Compliance Specialist

April 23 2019
Industries Pharmaceutical, Biotechnology
Categories Production, Operations, Quality, Safety, Pharma, Biotech, Sciences, R&D, Pharmaceutical, Quality - Test - Inspection, Quality assurance and control - Validation
Kirkland, QC

Jubilant DraxImage, a subsidiary of Jubilant Pharma Holdings Inc, is currently recruiting for a Compliance Specialist position to join our growing team! 

What can we offer?

A culture that values opportunity for professional growth and development,highly competitive base pay, comprehensive medical, dental and disability benefits programs, group retirement savings program, health and wellness programs.
 

Jubilant DraxImage Inc. is a rapidly growing company with offices in Kirkland, QC and Yardley, PA. A global leader in the development of radiopharmaceuticals and state-of-the-art technologies, we are continuously seeking high caliber professionals to join our team. Jubilant DraxImage is a proud member of the Jubilant Pharma family. For more information, visit www.draximage.com

We will, with the utmost care for the environment and society, continue to enhance value for our customers and stakeholders by providing innovative products and economically efficient solutions' through growth, cost effectiveness and wise investment of resources.

If you're up for a rewarding challenge, we invite you to take the first step and apply today!

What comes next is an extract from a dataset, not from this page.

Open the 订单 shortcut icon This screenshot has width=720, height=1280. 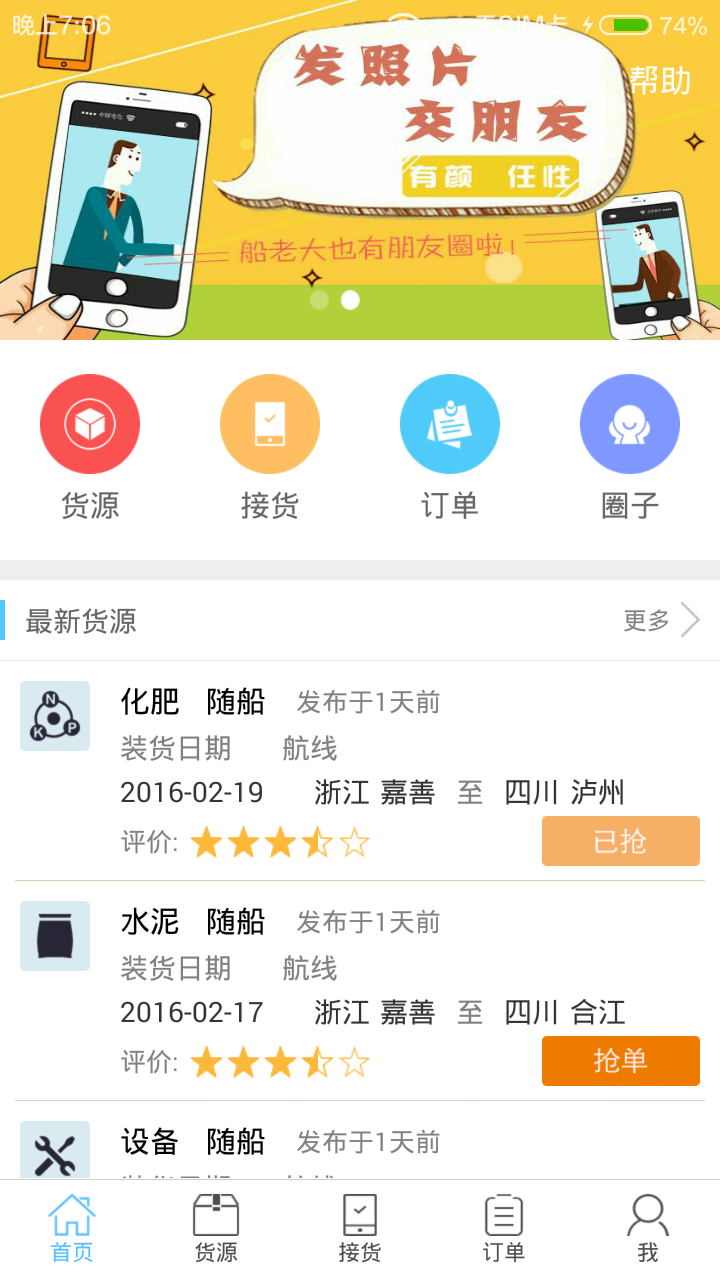[x=450, y=424]
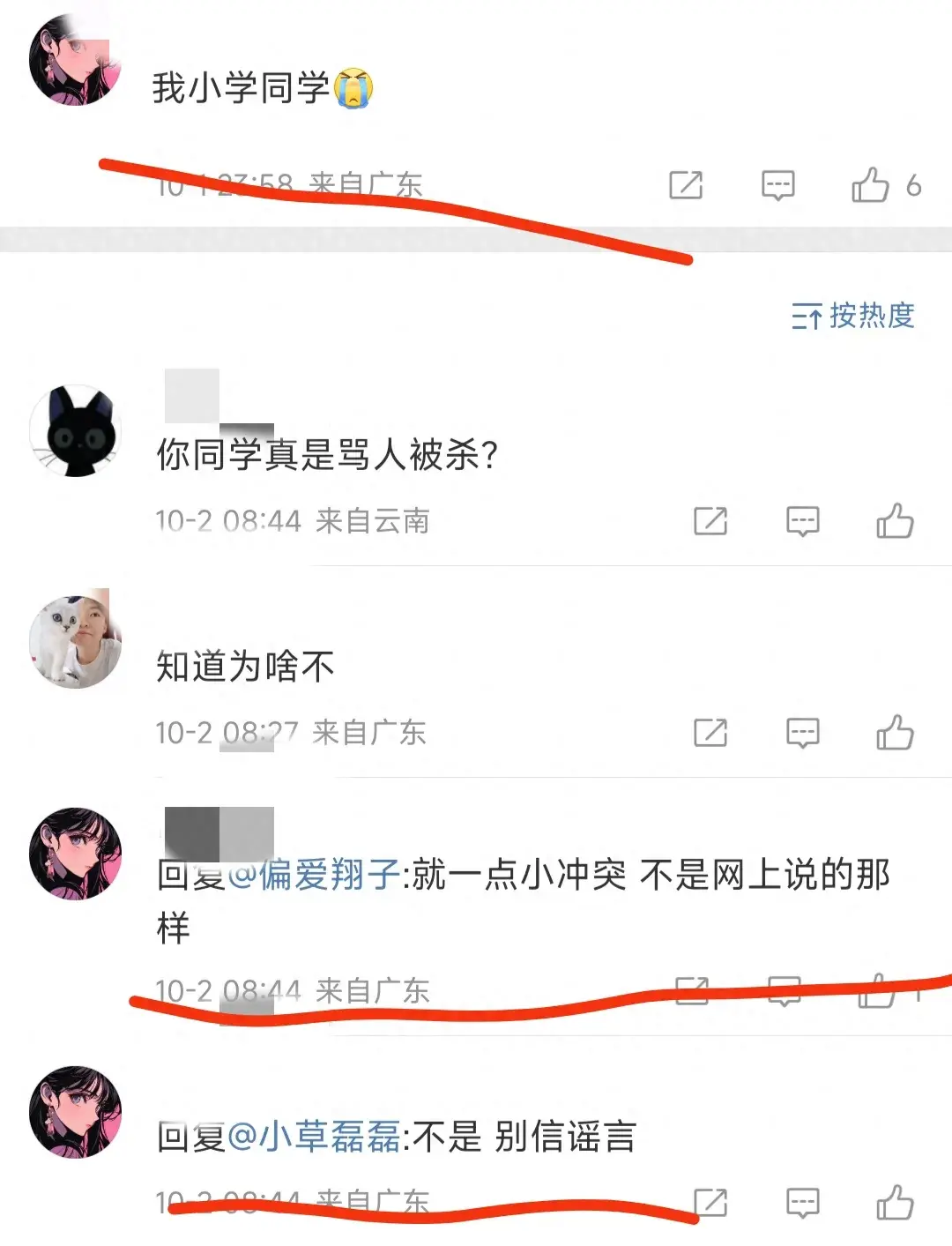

Jubilant Pharma Holdings Inc and all our subsidiaries proudly embraces diversity in our workforce. Our goal is to have a workforce as diverse as the patients and clients we serve. We have an inclusive environment where our employees can thrive and where our differences are welcomed. By welcoming our differences, we create products that are beneficial for our patients, clients, and overall human health.

Summary

The Compliance Specialist will be responsible for ensuring cGMP appropriateness of operations and continuous improvement activities are established, monitored and maintained to ensure compliance with all applicable regulations, SOPs and company.

Responsabilities

  • Maintains knowledge and understanding of current industry practices to ensure Subject Matter Experts are aware of industry improvements and compliance risks;
  • Conducts gap assessments to assess compliance in regards to HC, FDA, ISO, ICH, and regulations impacting cGMP/ ISO operations, as well as for updates in new Regulatory requirements;
  • Analyzing key performance indicators to highlight areas of improvement;
  • Ensures that the Management team is aware of the Improvement requirements and builds an integrated plan that delivers both the needed results and the growth in capability (skills and culture) for sustaining Continuous Improvement;
  • Leads Compliance continuous improvement projects (based on trends, internal audit observations, etc.) that can be leveraged across departments, functions, and product families.
  • Participates in Internal Audits and Site Inspection Readiness activities
  • New Product Introduction: Compliance representative in new product introduction activities and document approval
  • In collaboration with Validation, review and approve validation plans and protocols / reports;
  • Participates in product quality complaint investigations as needed to address problems and assist in resolution;
  • Participates in Internal Audits and Site Inspection Readiness activities
  • Participates in the maintenance of the Annual Product Quality System (writing and adherence to established schedule);
  • Meeting global KPIs and metrics;
  • Performs any other tasks assigned by Management.
  • Participates in External Audit activities / Quality Agreements, as needed.

Requirements

  • Bachelors Degree in a scientific discipline and 6 years of related experience or Masters Degree in a scientific discipline and 2 years of related experience
  • Thorough knowledge of cGMP (Pharma) and ISO regulations (Medical Device);
  • Thorough knowledge in FDA and Health Canada Regulations
  • Experience with FDA or Health Canada inspections
  • Self-starter / able to function under minimal supervision
  • Good leadership skills / 'take charge' attitude
  • Tactful communication and interpersonal skills
  • Ability to oversee the 'big picture', yet diligent to details
  • Creative talents
  • Capacity to multi-task a number of issues at a time
  • Good analytical skills
  • Excellent organization and planning skills
  • Ability to understand scientific issues in order to help the planning of the work
  • Software proficient, including MS Project
  • Written and spoken English and French  
Apply now!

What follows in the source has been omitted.